**Task details:** Retyping should cover only the lines from the one containing "Instruction: Click the" through the final line of the records, with pictures omitted.

Given data section start

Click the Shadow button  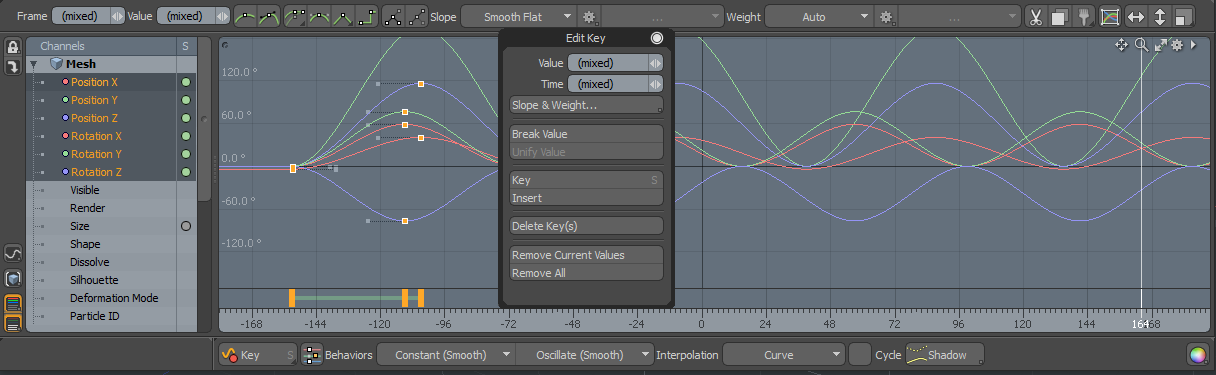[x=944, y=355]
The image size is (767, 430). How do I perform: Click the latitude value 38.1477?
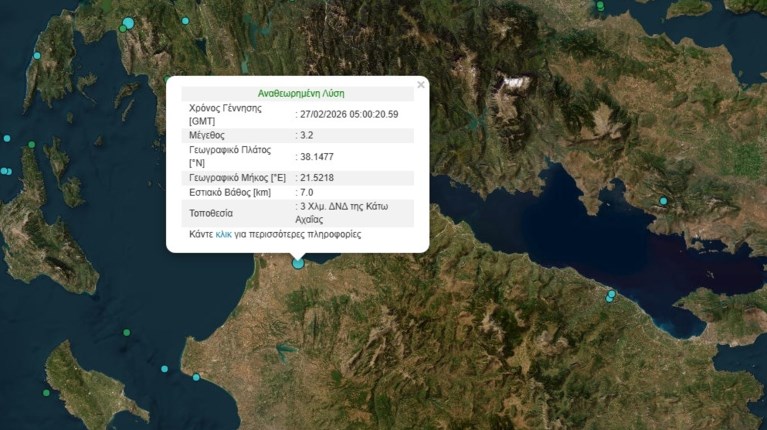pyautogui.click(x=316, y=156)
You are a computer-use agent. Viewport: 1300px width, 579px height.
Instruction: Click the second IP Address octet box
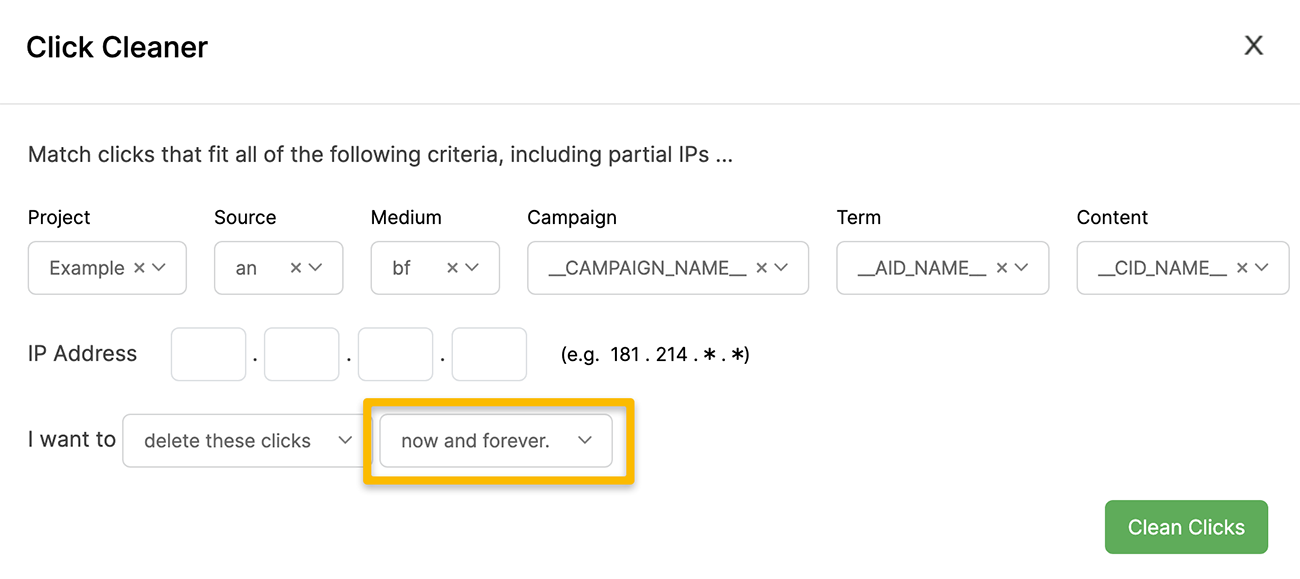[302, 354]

Given data section end

**Solution:**
Instruction: Click the second IP Address octet box
[302, 354]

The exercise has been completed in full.